En l’espèce, l’indemnité de remboursement anticipé convenue entre les parties n’est pas laissée à la discrétion du prêteur, mais est calculée en fonction du taux de réemploi, lui-même fonction du taux de l’obligation assimilable du Trésor qui est un indice publié, indépendant du Crédit coopératif.
Le fait que l’indemnité de remboursement anticipé soit supérieure au montant des intérêts restant à percevoir ne caractérise en soi aucun abus de la part de la banque. Comme le rappelle le tribunal, cette indemnité a en effet pour fin de rééquilibrer les conséquences que pourraient avoir le manque des intérêts à percevoir et les conditions de réemploi au moment
du remboursement anticipé, si le prêteur devait distribuer le prêt de nouveau aux conditions du marché. La société X13 sera déboutée de sa demande de dommages et intérêts de ce chef.

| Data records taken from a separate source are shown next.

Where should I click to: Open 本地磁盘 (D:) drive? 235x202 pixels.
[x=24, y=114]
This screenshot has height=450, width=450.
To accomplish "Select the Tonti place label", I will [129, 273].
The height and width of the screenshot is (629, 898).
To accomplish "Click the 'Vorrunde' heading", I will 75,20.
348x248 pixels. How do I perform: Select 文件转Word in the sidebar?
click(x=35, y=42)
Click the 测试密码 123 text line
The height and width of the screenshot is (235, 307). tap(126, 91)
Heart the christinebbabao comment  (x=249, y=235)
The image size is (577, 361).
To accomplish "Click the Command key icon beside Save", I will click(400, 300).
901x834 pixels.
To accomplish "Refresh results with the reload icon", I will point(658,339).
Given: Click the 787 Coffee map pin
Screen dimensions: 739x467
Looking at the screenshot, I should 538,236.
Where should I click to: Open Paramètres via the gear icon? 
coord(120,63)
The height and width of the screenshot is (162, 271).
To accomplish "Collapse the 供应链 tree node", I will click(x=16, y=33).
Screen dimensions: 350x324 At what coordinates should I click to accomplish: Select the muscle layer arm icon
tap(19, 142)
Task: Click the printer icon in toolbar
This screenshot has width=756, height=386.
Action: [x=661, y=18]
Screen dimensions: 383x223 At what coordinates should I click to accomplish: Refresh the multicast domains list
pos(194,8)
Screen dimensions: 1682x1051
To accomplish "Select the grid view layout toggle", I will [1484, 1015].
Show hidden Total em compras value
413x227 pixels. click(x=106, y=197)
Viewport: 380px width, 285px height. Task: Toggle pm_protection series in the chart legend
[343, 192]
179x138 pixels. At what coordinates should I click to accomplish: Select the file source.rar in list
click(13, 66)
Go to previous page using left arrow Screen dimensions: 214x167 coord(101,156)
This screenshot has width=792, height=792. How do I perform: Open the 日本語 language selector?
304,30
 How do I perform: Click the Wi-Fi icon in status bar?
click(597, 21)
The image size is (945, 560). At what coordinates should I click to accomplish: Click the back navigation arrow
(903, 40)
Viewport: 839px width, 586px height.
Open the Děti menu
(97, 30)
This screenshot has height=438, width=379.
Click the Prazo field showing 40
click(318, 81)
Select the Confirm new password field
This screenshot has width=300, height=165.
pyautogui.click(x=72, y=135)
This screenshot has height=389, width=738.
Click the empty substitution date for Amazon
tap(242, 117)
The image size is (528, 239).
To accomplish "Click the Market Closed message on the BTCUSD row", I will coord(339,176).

Au regard du sens de la présente décision, l’appelante sera également déboutée de sa demande de dommages et intérêts complémentaires à concurrence de 10 000 euros au titre de la résistance abusive, ainsi que de sa demande de publication.
Sur les dépens et les frais irrépétibles :
Aux termes de l’article 696, alinéa premier, du code de procédure civile, la partie perdante est condamnée aux dépens, à moins que le juge, par décision motivée, n’en mette la totalité ou une fraction à la charge d’une autre partie. L’appelante en supportera donc la charge.
En application de l’article 700 du code de procédure civile, le juge condamne la partie tenue aux dépens ou qui perd son procès à payer :
1o À l’autre partie la somme qu’il détermine, au titre des frais exposés et non compris dans les dépens ;
2o Et, le cas échéant, à l’avocat du bénéficiaire de l’aide juridictionnelle partielle ou totale une somme au titre des honoraires et frais, non compris dans les dépens, que le bénéficiaire de l’aide aurait exposés s’il n’avait pas eu cette aide. Dans ce cas, il est procédé comme il est dit aux alinéas 3 et 4 de l’article 37 de la loi no 91-647 du 10 juillet 1991.
Dans tous les cas, le juge tient compte de l’équité ou de la situation économique de la partie condamnée. Il peut, même d’office, pour des raisons tirées des mêmes considérations, dire qu’il n’y a pas lieu à ces condamnations.
Les parties peuvent produire les justificatifs des sommes qu’elles demandent.
La somme allouée au titre du secundo ne peut être inférieure à la part contributive de l’État majorée de 50 %.
Sur ce fondement, la société X13 sera condamnée à payer au Crédit coopératif la somme de 3 000 euros au titre des frais irrépétibles.
LA COUR, PAR CES MOTIFS,
CONFIRME le jugement ;
Y ajoutant,
CONDAMNE la société civile immobilière X13 aux entiers dépens ;
CONDAMNE la société civile immobilière X13 à payer au Crédit coopératif la somme de 3 000 euros sur le fondement de l’article 700 du code de procédure civile ;
REJETTE toute autre demande plus ample ou contraire.